> [Task requirements]:
Restate word for word the lines from the one bearing "The height and" through the end of the entries below, and leave every picture out.
*** Opening Material for this exercise ***
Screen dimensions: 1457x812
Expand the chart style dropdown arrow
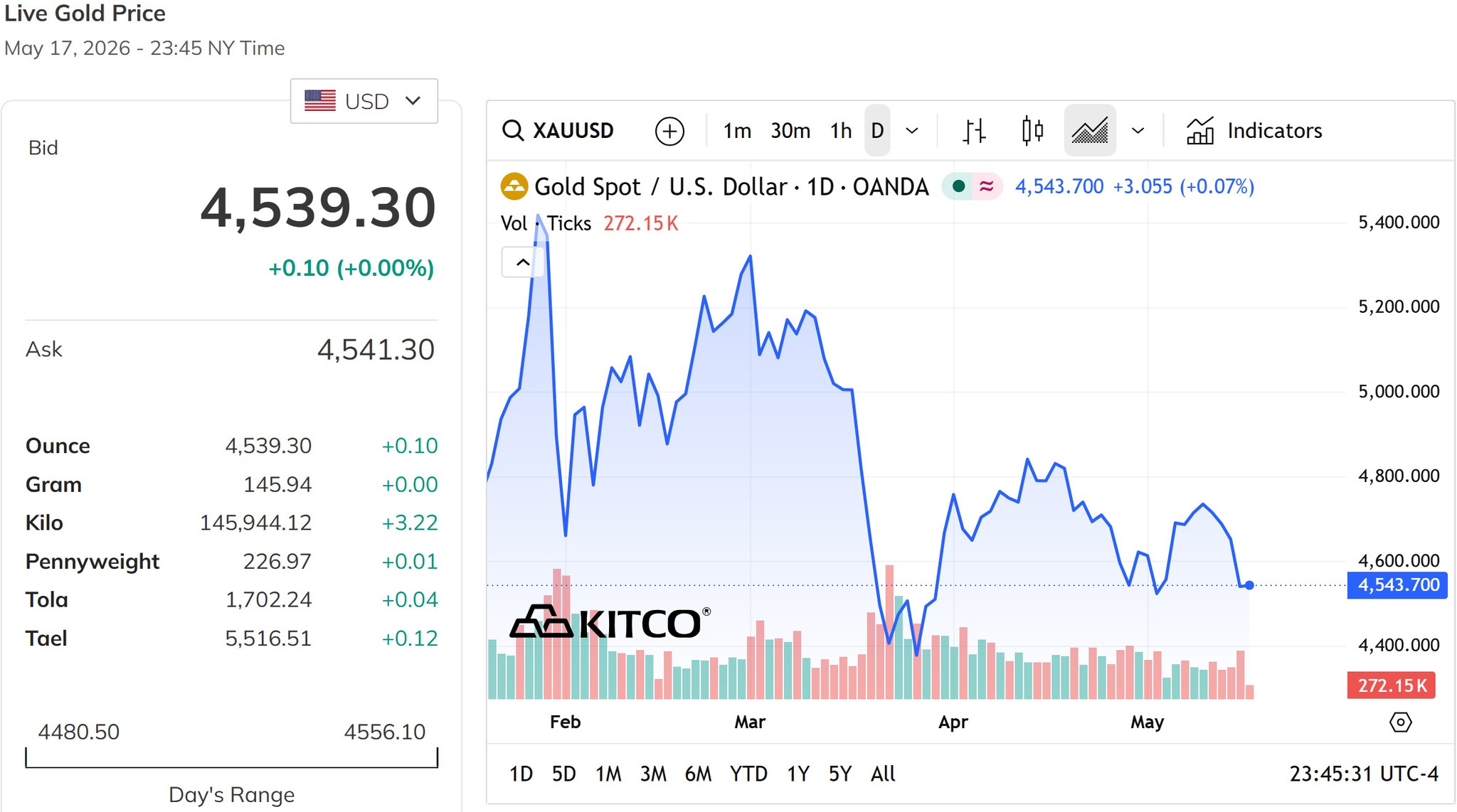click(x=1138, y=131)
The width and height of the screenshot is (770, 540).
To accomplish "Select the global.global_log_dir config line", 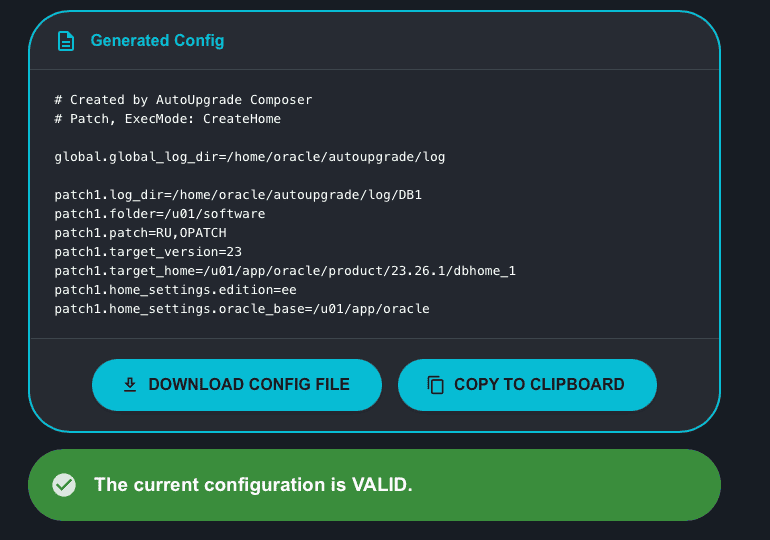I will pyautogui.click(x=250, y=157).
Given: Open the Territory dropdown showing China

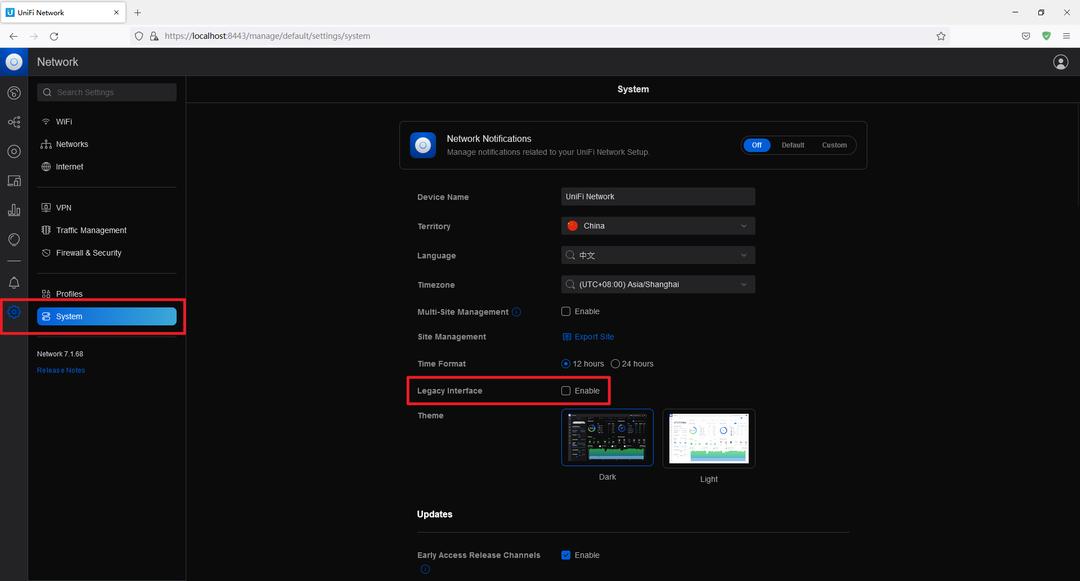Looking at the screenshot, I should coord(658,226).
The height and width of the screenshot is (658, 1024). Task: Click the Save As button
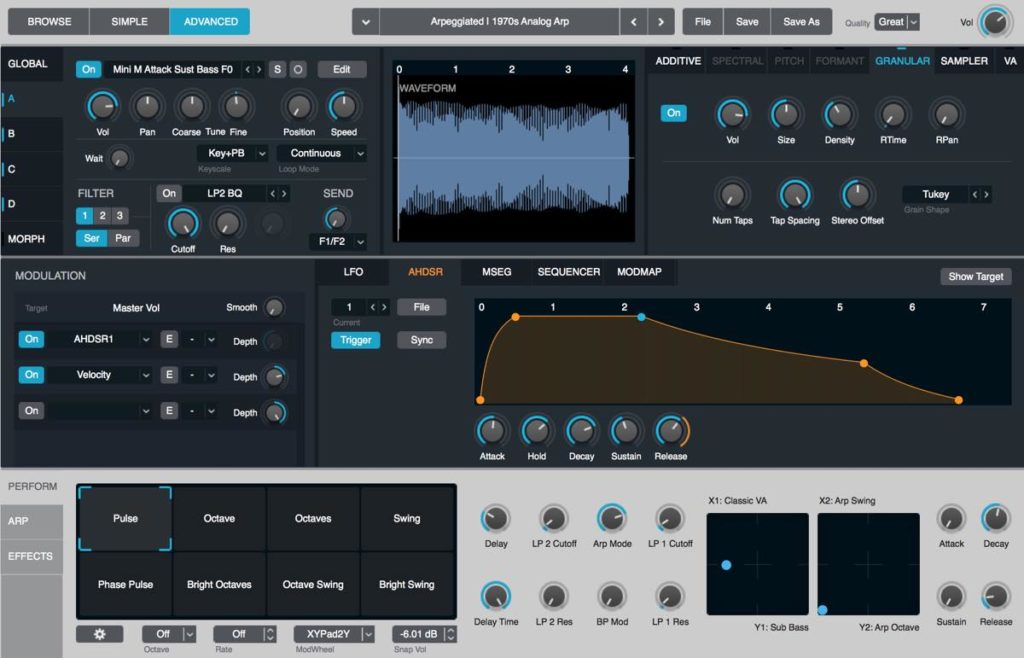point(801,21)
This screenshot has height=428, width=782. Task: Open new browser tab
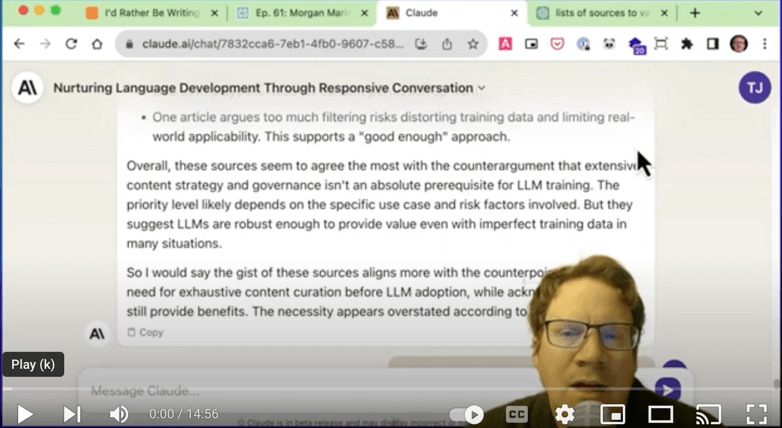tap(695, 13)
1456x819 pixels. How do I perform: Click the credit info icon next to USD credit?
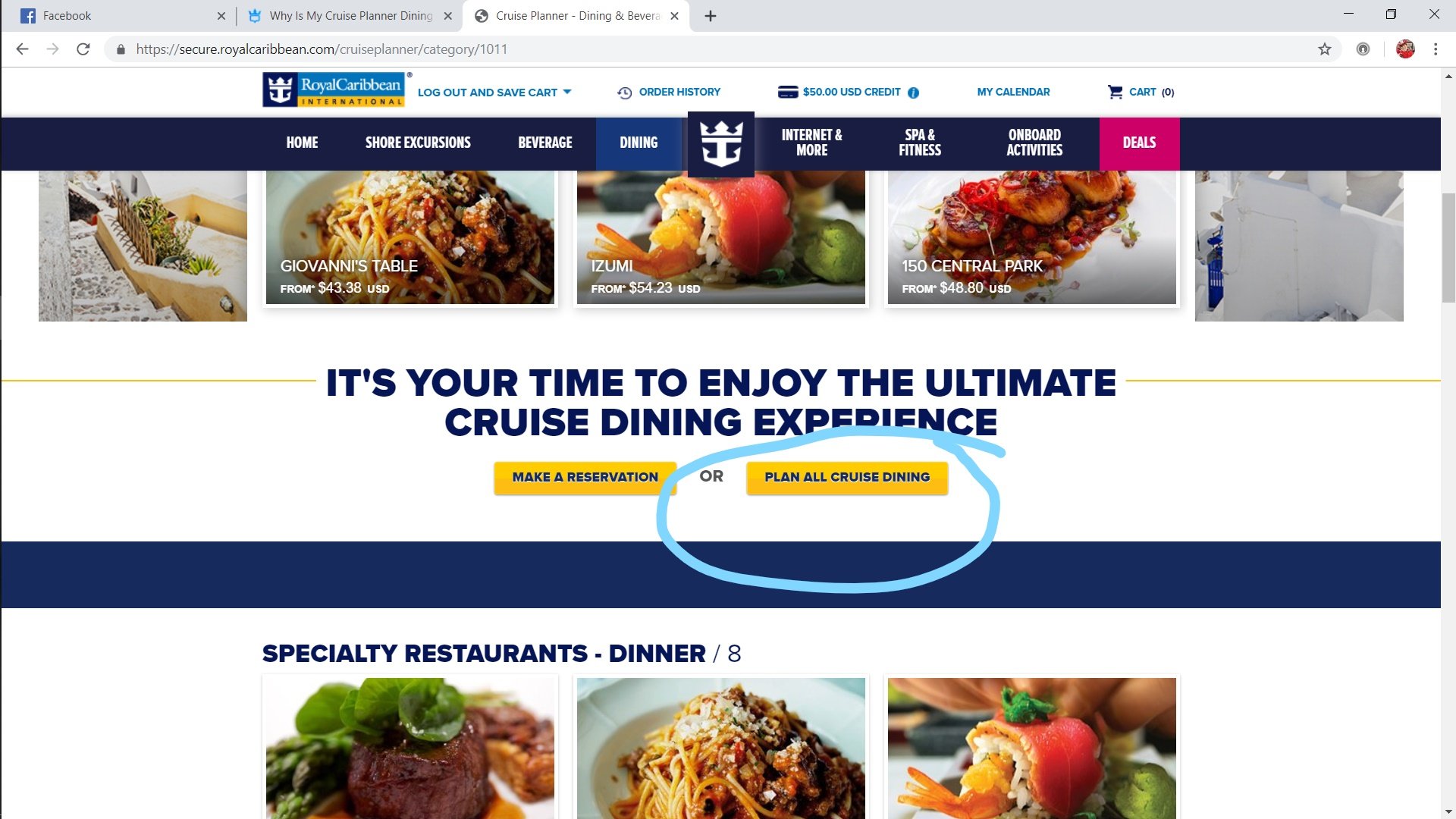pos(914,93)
*** Closing Material for this exercise ***
> [Response]:
The height and width of the screenshot is (658, 1024). Task: Click the Save As button
point(801,21)
This screenshot has height=428, width=782. Task: Open new browser tab
tap(695, 13)
1456x819 pixels. How do I perform: Click the credit info icon next to USD credit?
pos(914,93)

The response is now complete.